To top it all off, my self-esteem has been taking a real beating lately. I saw a quote somewhere that said, "Don't let comparison steal your joy", but that's really hard to do when you have a hard time thinking anything positive about yourself. I just feel so... pointless. I don't feel like there's much purpose in my current life. Nothing I do matters to anyone. There isn't anything about me that is "Danielle". I have no real talents or hobbies-at least none that anybody cares about. There isn't one thing I do that I feel like I get support from other people. I don't want to be the center of attention. But I don't want to be off in the corner collecting dust either. Elese has cross country and track. And she's fast, so every one thinks she's so cool and awesome. She gets everyone's support. Celeste... she's getting married so she's automatically everyone's top priority. Brooke has roller derby. That's her "thing". Amber has Kris. He takes up her time whenever she's not working so I don't really know what's going on with her. Faith is an aspiring everything. And she's young so of course she's going to get support. And that's great. I was the same way when I was her age. I wanted to be everything. So I'm happy for her. Right now she's taking hip hop but it's ending soon because it's too expensive. But I think next year my parents will probably pay for her to do basketball. And then there's Gracie. If you knew her you would understand. But she DEMANDS attention. She's just that way. Anyway. So I hope that Illustrated the point of what I was trying to get across.
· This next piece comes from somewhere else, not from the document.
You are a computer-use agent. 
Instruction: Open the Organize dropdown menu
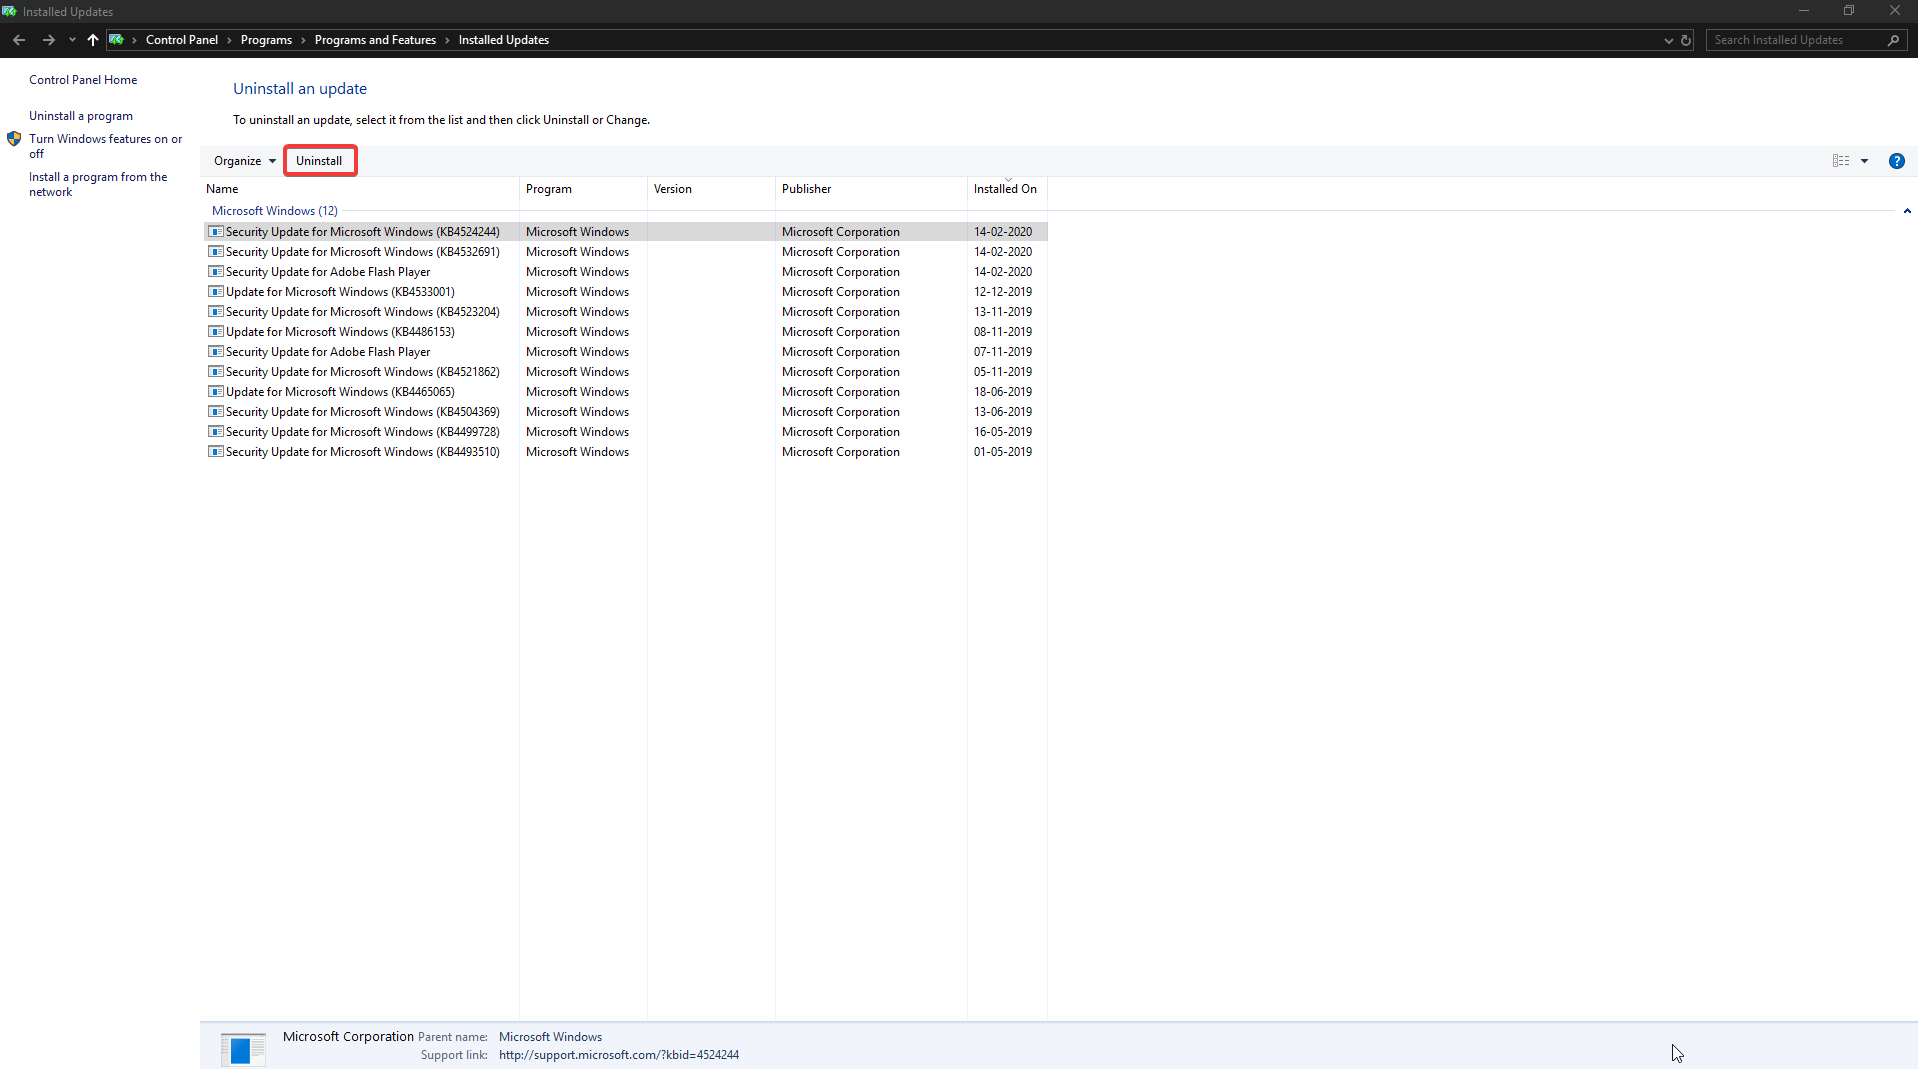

I just wish there was something that I did that people appreciated and recognized me for. That's all. Call me selfish or attention hungry. I don't care.
So what am I here for? I'm the person people come to when they need favors. Love that. (NOT).
I just want to feel important. Special. Loved.
Not lonely, sad and meaningless.
I'm not saying that's how it is. But it is how I've been feeling.
Sunday, October 23, 2011
Procrastination At It's Best
P.S. I feel really weird when I post on my blog because I feel like I'm just talking to myself. OH WAIT! I am. Because no one reads this thing anyway. Which brings me back to the question, Why am I wasting all of this time talking to myself?